►

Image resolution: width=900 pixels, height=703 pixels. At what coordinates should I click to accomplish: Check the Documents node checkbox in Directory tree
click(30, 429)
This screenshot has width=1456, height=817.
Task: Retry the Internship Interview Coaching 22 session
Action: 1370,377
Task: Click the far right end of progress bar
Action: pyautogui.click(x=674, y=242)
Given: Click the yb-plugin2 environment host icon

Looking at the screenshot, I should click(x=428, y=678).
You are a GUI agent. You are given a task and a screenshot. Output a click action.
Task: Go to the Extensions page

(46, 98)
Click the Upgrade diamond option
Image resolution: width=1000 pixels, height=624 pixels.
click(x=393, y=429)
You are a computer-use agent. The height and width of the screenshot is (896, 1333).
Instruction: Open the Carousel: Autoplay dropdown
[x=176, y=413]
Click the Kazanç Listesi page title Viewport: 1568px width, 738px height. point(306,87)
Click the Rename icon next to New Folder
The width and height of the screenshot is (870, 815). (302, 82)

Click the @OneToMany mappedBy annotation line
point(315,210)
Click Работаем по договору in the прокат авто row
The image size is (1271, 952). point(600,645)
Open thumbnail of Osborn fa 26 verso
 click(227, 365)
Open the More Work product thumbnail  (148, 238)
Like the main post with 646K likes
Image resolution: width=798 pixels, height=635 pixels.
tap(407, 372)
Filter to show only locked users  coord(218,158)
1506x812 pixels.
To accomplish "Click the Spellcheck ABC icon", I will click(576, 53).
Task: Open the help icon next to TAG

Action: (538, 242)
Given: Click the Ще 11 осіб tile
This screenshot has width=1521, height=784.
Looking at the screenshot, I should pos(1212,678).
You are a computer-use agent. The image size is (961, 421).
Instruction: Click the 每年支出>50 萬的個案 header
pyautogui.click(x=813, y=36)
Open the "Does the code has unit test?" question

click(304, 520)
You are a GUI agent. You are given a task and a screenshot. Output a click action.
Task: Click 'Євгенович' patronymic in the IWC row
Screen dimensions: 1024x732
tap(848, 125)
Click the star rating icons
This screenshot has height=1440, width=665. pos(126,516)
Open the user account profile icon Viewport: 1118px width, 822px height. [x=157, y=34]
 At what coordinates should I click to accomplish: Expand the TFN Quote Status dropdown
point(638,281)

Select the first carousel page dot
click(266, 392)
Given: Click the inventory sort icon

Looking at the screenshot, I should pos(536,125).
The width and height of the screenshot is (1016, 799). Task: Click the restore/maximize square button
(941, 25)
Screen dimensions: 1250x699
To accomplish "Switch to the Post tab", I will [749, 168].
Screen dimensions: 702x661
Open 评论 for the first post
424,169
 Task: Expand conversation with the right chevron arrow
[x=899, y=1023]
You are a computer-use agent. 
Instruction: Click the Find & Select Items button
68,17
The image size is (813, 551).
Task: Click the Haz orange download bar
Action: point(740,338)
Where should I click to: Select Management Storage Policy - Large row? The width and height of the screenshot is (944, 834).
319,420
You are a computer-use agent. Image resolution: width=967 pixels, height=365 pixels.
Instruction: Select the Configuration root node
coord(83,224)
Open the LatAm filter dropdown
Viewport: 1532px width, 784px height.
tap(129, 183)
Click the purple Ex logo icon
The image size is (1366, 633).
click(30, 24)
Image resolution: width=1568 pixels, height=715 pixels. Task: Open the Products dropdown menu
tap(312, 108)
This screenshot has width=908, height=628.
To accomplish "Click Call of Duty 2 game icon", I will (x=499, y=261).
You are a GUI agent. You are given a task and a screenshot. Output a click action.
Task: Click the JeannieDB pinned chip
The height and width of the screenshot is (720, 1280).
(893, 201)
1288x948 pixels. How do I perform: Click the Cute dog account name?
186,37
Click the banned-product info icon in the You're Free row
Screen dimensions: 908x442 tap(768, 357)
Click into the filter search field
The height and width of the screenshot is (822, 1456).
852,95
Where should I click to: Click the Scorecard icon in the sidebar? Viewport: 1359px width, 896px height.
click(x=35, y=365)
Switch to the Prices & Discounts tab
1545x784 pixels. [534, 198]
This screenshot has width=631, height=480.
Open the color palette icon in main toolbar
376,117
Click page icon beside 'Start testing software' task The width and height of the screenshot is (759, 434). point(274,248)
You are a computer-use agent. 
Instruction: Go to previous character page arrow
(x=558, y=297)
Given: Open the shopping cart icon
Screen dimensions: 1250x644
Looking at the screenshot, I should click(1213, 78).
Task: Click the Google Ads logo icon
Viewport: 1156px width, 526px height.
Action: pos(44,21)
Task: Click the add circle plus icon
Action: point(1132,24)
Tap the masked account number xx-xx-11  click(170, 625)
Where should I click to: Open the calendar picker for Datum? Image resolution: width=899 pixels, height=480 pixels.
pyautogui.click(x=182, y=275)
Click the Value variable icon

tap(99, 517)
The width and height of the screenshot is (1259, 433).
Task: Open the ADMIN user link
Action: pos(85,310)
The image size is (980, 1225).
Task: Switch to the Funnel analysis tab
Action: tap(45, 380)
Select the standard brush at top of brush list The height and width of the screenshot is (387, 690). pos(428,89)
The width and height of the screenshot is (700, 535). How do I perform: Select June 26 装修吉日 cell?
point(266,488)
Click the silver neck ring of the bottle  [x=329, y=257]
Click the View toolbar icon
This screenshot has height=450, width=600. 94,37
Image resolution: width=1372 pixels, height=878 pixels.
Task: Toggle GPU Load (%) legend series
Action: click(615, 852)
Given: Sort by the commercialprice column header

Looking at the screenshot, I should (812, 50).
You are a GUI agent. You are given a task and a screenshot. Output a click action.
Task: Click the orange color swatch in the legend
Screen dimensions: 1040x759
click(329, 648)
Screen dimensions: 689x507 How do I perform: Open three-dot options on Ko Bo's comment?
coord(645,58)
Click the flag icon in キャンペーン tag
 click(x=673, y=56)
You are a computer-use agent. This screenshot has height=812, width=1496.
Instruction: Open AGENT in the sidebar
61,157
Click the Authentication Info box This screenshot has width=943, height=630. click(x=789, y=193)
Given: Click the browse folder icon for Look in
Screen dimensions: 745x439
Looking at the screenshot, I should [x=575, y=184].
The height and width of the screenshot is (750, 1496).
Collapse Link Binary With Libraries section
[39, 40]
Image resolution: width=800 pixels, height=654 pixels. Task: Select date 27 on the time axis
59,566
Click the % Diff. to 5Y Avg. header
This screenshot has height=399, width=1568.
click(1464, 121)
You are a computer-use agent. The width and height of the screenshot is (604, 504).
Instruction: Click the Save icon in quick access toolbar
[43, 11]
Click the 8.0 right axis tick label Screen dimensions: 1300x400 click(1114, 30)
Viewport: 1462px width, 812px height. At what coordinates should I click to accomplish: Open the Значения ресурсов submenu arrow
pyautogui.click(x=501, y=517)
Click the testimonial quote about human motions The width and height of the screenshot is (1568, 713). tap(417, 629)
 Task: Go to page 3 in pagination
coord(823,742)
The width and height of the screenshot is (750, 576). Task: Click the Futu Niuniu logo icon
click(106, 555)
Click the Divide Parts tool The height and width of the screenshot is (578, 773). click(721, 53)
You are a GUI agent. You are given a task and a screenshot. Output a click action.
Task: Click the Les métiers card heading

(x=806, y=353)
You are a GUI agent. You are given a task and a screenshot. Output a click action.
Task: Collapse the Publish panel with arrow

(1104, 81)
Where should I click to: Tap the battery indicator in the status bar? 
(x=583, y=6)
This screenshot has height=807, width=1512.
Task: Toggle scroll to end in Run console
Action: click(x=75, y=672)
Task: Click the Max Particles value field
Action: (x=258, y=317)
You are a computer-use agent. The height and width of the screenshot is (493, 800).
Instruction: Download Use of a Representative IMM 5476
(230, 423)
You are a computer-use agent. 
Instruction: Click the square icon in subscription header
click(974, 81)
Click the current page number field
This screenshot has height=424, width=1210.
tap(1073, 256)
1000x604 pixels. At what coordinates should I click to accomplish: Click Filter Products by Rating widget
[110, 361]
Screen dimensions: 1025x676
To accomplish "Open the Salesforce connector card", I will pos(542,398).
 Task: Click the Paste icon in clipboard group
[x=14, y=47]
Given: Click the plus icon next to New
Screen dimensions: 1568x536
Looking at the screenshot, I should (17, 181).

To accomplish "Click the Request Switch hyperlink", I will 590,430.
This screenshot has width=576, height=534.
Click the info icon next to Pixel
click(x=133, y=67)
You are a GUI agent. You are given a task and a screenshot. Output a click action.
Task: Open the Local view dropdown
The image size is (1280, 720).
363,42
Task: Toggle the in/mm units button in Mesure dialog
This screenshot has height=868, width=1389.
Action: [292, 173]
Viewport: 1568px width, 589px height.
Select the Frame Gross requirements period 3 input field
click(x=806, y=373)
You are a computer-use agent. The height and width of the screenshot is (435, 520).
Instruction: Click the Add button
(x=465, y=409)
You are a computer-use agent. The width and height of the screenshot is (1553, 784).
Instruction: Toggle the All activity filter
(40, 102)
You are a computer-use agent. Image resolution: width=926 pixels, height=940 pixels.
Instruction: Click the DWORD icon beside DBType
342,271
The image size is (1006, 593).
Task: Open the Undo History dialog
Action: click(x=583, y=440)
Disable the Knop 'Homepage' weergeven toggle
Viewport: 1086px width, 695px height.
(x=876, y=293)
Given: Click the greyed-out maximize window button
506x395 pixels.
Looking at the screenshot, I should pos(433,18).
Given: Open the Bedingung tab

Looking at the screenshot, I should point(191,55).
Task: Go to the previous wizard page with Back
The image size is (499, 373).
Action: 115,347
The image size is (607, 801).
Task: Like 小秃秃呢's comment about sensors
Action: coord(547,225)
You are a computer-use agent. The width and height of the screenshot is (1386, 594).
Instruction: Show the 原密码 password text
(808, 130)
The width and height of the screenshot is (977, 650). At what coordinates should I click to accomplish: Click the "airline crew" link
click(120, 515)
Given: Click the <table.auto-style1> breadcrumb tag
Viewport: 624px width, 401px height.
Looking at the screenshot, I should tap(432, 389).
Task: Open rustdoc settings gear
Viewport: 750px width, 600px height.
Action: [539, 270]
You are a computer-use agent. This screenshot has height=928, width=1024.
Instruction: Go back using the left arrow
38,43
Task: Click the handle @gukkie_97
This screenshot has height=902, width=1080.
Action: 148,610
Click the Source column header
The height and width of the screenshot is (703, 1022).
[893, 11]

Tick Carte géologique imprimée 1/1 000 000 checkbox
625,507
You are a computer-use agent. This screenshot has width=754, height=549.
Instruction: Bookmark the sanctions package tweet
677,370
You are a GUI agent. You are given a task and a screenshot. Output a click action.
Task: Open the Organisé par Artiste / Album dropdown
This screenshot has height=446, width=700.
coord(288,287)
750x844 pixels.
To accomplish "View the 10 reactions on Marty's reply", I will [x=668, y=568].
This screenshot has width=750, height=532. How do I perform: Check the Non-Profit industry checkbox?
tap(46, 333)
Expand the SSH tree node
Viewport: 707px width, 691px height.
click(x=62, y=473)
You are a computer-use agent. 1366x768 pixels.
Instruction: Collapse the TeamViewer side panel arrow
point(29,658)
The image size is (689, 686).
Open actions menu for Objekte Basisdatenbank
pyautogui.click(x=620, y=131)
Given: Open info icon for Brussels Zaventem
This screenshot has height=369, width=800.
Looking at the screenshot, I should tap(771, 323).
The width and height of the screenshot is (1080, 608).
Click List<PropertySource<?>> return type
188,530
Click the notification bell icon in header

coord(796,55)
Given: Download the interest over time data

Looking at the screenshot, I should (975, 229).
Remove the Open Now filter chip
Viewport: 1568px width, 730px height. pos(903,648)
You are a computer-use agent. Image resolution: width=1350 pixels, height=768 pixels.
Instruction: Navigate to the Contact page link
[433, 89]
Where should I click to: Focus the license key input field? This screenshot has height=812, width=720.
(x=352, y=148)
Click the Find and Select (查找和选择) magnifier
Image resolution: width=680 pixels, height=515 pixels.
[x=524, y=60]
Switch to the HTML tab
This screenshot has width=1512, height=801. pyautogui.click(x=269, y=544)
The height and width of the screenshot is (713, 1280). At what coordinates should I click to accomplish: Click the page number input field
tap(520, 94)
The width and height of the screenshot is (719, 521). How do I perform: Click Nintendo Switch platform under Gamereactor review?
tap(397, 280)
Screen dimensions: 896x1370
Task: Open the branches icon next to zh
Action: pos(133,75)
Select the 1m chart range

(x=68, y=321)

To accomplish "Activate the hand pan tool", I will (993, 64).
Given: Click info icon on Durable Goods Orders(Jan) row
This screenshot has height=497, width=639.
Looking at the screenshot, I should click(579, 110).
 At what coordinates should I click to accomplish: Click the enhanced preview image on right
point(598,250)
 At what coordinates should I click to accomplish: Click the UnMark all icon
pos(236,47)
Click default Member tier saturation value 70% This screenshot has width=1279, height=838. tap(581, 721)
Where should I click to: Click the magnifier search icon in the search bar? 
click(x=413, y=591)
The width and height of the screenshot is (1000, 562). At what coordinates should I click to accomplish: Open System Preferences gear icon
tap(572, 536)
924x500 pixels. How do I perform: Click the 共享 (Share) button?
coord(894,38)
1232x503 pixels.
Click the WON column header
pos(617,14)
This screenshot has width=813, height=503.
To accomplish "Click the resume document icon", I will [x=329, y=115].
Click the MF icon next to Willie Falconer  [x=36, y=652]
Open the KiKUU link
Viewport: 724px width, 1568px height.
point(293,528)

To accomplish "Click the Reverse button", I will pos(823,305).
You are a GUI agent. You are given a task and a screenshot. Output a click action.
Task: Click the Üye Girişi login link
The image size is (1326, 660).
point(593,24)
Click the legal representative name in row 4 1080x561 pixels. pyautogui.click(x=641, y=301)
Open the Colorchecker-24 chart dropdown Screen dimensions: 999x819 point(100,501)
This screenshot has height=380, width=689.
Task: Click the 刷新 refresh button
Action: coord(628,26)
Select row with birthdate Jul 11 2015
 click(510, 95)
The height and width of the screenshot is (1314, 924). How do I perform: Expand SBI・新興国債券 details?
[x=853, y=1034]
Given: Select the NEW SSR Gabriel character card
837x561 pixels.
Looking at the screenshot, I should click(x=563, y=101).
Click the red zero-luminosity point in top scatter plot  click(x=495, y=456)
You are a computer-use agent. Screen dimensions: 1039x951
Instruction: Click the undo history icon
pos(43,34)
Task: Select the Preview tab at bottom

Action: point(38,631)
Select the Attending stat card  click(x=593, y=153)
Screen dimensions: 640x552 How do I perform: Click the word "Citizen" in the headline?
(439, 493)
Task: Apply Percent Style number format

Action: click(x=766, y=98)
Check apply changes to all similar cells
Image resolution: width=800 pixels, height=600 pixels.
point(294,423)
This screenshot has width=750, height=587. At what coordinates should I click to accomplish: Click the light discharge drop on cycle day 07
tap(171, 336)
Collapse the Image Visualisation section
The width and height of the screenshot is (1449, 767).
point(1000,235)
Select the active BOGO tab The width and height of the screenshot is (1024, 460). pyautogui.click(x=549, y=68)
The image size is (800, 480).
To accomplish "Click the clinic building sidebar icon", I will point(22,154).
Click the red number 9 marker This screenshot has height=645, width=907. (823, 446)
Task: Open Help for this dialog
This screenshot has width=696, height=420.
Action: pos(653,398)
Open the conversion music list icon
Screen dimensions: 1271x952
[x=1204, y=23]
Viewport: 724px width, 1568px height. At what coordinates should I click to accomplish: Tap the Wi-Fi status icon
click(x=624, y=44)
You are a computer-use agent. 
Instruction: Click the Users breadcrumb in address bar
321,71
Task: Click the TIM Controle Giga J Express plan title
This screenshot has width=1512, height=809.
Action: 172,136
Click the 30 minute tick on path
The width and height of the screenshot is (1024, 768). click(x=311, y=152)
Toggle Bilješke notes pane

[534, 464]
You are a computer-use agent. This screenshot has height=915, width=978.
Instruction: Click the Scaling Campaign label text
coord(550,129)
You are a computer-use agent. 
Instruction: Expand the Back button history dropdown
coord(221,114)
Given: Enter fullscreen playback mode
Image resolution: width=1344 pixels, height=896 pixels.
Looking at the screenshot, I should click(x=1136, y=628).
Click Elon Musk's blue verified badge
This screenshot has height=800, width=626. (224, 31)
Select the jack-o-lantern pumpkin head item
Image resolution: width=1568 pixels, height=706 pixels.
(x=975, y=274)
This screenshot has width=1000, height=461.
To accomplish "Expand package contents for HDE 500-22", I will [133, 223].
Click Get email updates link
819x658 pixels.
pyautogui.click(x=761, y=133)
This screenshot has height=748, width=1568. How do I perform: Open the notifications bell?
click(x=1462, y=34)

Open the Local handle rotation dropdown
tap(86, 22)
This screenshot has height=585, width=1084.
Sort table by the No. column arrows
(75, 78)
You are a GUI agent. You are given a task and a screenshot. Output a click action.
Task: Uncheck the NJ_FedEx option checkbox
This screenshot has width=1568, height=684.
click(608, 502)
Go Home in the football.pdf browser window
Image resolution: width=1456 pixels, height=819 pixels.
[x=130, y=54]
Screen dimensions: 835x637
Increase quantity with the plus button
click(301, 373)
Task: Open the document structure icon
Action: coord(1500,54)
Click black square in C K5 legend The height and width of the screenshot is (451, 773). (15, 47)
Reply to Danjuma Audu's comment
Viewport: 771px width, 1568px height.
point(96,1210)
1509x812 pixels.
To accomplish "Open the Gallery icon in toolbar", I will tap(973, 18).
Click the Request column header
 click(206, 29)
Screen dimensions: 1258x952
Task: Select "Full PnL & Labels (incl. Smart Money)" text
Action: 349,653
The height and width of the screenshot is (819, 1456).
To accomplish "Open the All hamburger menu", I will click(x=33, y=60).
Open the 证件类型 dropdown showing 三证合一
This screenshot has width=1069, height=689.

◄

Exercise>
Please give the number of lines in the listing that hold "window", and no other text.

Written solution>
2